On cite parmi les principales sources d’inspiration du
Roméo et Juliette shakespearien un conte de Masuccio Salernitano, ainsi que du long poème d’Arthur Brooke,
The tragical history of Romeus and Juliet.
Cette pièce est l’une des plus récente du corpus de
William Shakespeare. On pourrait la considérer comme une tragédie (selon d’autres canons que les règles très strictes de la tragédie française), mais force est de constater qu’elle fait pâle figure en tant que telle face à des œuvres telles que
Hamlet ou
Macbeth, d’authentiques tragédies shakespeariennes.
Il n’en reste pas moins que cette pièce a ému et touché dès ses débuts. La question du consentement des parents dans le mariage de leurs enfants était alors au cœur des débats, et si l’Eglise catholique romain s’était prononcé contre, le protestantisme en était un ardent défenseur : l’Angleterre et l’Espagne étaient, à l’époque, les seuls pays à permettre le mariage sans accord parental.

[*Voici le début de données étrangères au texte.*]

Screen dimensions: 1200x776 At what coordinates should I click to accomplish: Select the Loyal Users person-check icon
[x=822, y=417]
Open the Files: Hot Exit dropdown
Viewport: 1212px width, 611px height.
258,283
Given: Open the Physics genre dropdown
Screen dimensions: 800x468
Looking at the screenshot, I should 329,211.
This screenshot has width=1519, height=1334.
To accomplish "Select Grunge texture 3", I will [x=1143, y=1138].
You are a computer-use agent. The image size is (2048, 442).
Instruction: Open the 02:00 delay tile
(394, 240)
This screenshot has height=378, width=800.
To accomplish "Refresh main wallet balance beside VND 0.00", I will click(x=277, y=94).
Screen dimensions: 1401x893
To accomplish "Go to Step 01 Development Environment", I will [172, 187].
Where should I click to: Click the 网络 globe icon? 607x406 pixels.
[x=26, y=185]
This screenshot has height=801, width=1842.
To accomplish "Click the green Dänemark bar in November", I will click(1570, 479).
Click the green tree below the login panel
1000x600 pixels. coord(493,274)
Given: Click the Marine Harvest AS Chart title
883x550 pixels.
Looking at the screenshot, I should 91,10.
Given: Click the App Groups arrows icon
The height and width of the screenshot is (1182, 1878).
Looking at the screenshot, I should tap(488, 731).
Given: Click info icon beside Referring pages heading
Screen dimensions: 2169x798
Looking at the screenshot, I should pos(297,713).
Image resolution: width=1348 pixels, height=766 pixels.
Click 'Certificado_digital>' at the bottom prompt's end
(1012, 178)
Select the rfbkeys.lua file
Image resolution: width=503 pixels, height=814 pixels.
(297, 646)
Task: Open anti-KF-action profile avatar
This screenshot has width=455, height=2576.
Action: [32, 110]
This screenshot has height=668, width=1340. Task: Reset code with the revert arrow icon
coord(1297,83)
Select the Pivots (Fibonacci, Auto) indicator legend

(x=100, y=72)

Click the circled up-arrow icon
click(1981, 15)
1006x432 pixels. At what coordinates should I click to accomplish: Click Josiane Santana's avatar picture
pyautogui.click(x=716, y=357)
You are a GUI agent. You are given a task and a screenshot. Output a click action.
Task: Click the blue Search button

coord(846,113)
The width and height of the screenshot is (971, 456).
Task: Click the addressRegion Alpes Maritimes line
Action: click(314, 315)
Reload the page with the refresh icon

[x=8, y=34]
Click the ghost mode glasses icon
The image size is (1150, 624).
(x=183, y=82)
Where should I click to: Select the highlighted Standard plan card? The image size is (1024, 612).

Cette question est l’un des nombreux motifs illustrant dans la pièce le conflit entre la passion amoureuse de deux jeunes gens auxquels le spectateur est obligeamment amené à s’identifier, et les règles familiales qui s’opposent à leur union. La fin dramatique des deux amants rend plus vive encore l’impression laissée chez le lecteur et le spectateur. Incarnations de l’amour absolu, dans la vie comme dans la mort, à l’instar de
Tristan et Yseult, « Roméo et Juliette a marqué les esprits à travers les siècles, et inspiré jusqu’à aujourd’hui un nombre impressionnant d’interprétations et d’adaptations.